Kenneth Lochhead was an Ottawa-born artist who made himself at home on the prairies for twentythree years. He developed a unique voice in painting and left an indelible mark on the face of Canadian art. Lochhead spent fourteen productive years in Regina beginning in 1950, when he became the director of the School of Art at the University of Saskatchewan’s Regina campus. In this position, Lochhead played an integral role in launching the Emma Lake Artist’s Workshops and cultivating their programming. In 1960, he founded the Regina Five, with fellow abstract painters Ted Godwin, Arthur McKay, Douglas Morton, and Ronald Bloore.
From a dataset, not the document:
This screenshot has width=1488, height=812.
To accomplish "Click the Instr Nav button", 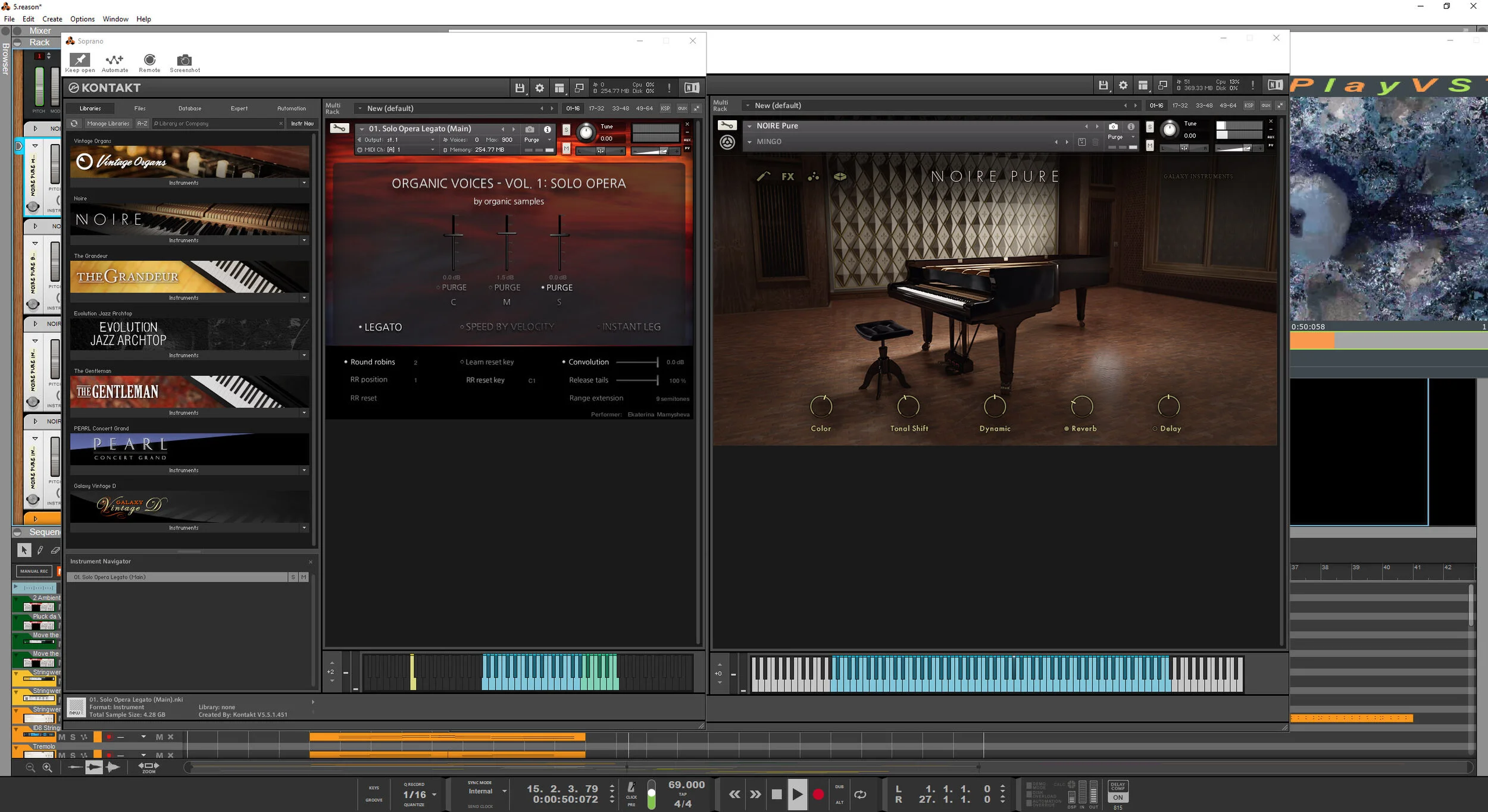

When it came time for a change, Lochhead moved not back to Ottawa but to neighbouring Manitoba. He carried on an active correspondence with Clement Greenberg, the infamous art critic, with whom Lochhead discussed his artistic development long past his involvement in the Emma Lake workshops. In Winnipeg, Lochhead rented a second-storey loft spacious enough to unroll large swaths of canvas for his experiments in shape and scale. His active engagement as an associate professor of fine art at the University of Manitoba did not preclude him from taking on major commissions and developing his practice. For one local commission, Lochhead produced a series of 84 × 420-inch banners. He created the canvas for Yellowscape, presented here, on nearly the same scale as these larger banners, in this manner elucidating his interest during this time in the aesthetic possibilities of the horizontal.
Lochhead said, “Landscape is an organic reference that suggests the widest possible alternative. . . Landscape provides freedom to deal with the exploitation of shape, colour, light, and space.” This soft-hued canvas elicits impressions of the expansive prairie landscape. By no means a political painter, Lochhead’s allusion to a specific place and space within the Canadian psyche nonetheless arouses notions of community and national identity. Rooted in the representational, yet exhibiting the freedom of colour-field and post-painterly abstraction, Yellowscape reifies the sublime in nature.